- [What you will do]: Lift out all lines below that contain "target".
┄┄┄┄┄┄┄┄┄┄┄┄┄┄┄┄┄┄┄┄
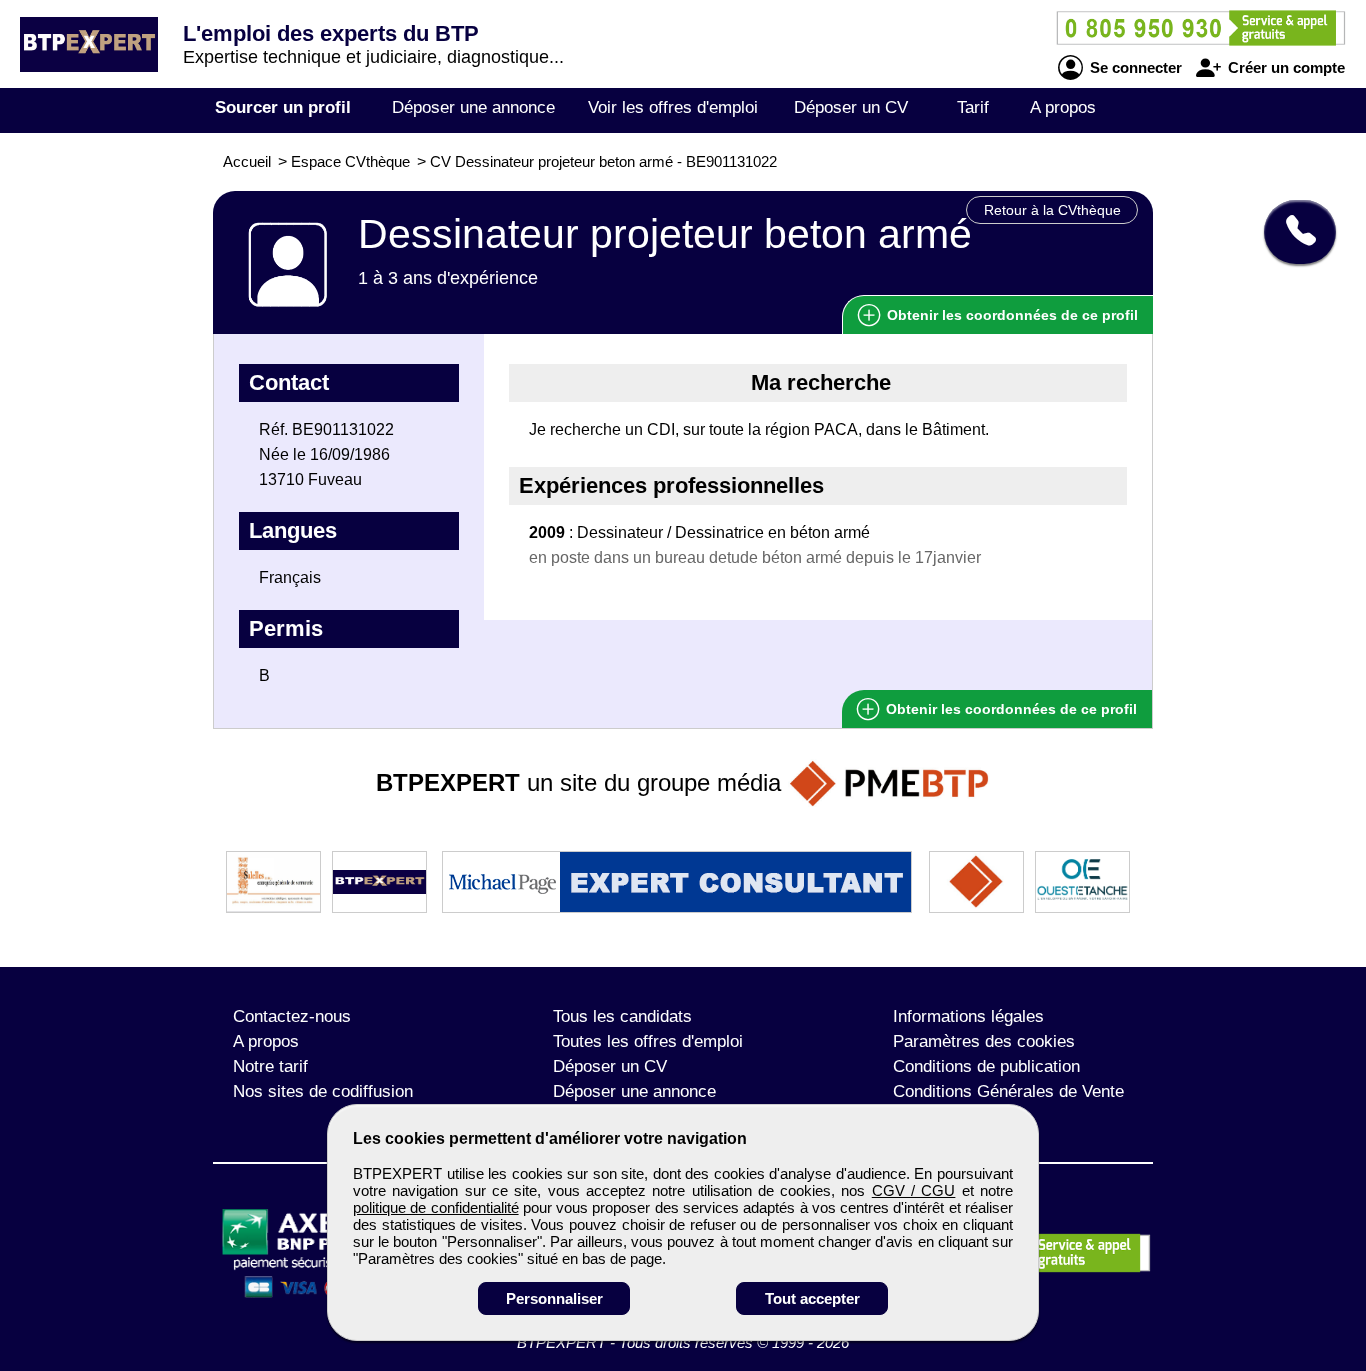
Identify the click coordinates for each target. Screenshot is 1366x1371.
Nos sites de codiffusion (323, 1091)
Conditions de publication (986, 1066)
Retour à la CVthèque (1052, 210)
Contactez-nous (292, 1016)
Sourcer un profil (283, 107)
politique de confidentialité (436, 1207)
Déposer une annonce (473, 107)
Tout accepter (812, 1298)
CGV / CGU (914, 1190)
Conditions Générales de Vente (1008, 1091)
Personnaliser (554, 1298)
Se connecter (1134, 67)
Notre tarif (270, 1066)
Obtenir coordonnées (1010, 315)
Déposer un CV (851, 107)
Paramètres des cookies (984, 1041)
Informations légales (968, 1016)
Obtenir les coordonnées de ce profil (1009, 709)
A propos (1063, 107)
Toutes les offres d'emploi (648, 1041)
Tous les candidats (622, 1016)
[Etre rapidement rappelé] (1292, 232)
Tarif (973, 107)
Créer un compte (1284, 67)
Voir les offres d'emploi (673, 107)
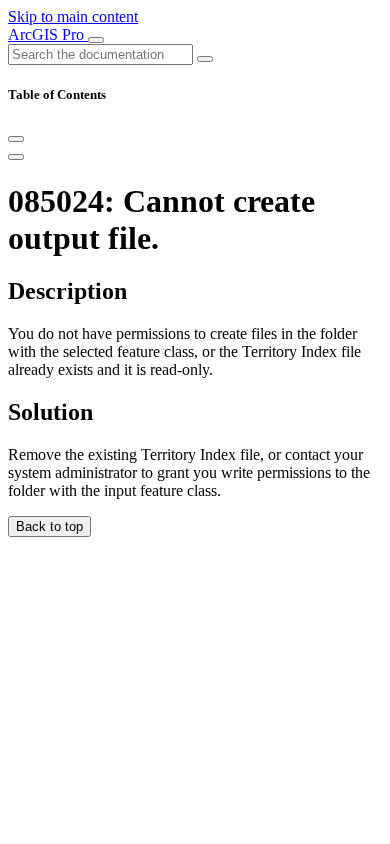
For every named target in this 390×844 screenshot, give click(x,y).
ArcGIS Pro (48, 34)
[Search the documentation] (205, 59)
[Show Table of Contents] (16, 157)
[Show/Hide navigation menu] (96, 40)
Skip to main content (73, 16)
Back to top (49, 526)
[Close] (16, 139)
┄┄┄┄┄┄┄┄┄┄┄┄┄┄┄┄┄┄┄┄
- [Response to this task]:
Identify the click coordinates for each target. Screenshot is 1366x1371.
For every named target in this 390×844 screenshot, give click(x,y).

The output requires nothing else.